>>>>>

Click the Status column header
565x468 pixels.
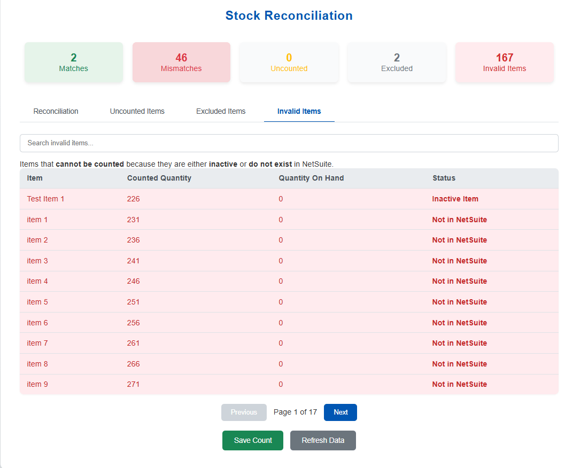[444, 178]
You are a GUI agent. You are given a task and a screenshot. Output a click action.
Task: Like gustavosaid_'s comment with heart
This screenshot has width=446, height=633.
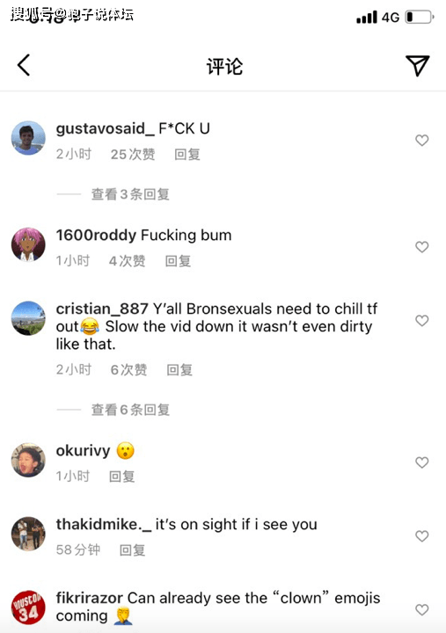[x=421, y=140]
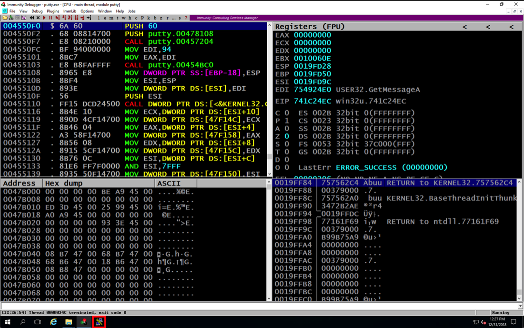The width and height of the screenshot is (524, 328).
Task: Open Executable modules with the 'e' button
Action: (105, 18)
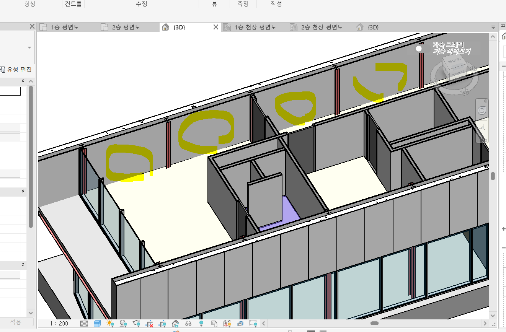
Task: Close the active {3D} view tab
Action: coord(216,27)
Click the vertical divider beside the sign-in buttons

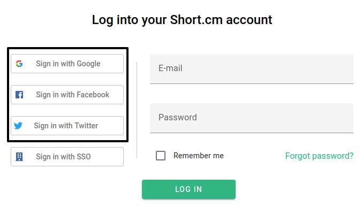[137, 110]
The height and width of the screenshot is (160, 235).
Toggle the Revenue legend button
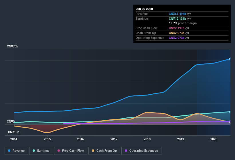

<<<<<

Work request
For the entries above, return an exact copy that omits the images.

Answer section
Click the Status column header
565x468 pixels.
[444, 178]
You are a GUI agent. You are given a task and a screenshot. Output a click action.
Task: Like gustavosaid_'s comment with heart
This screenshot has width=446, height=633.
[x=421, y=140]
The width and height of the screenshot is (524, 328).
Task: Open Executable modules with the 'e' button
Action: (105, 18)
Task: Close the active {3D} view tab
Action: coord(216,27)
Click the vertical divider beside the sign-in buttons

[137, 110]
The height and width of the screenshot is (160, 235).
Toggle the Revenue legend button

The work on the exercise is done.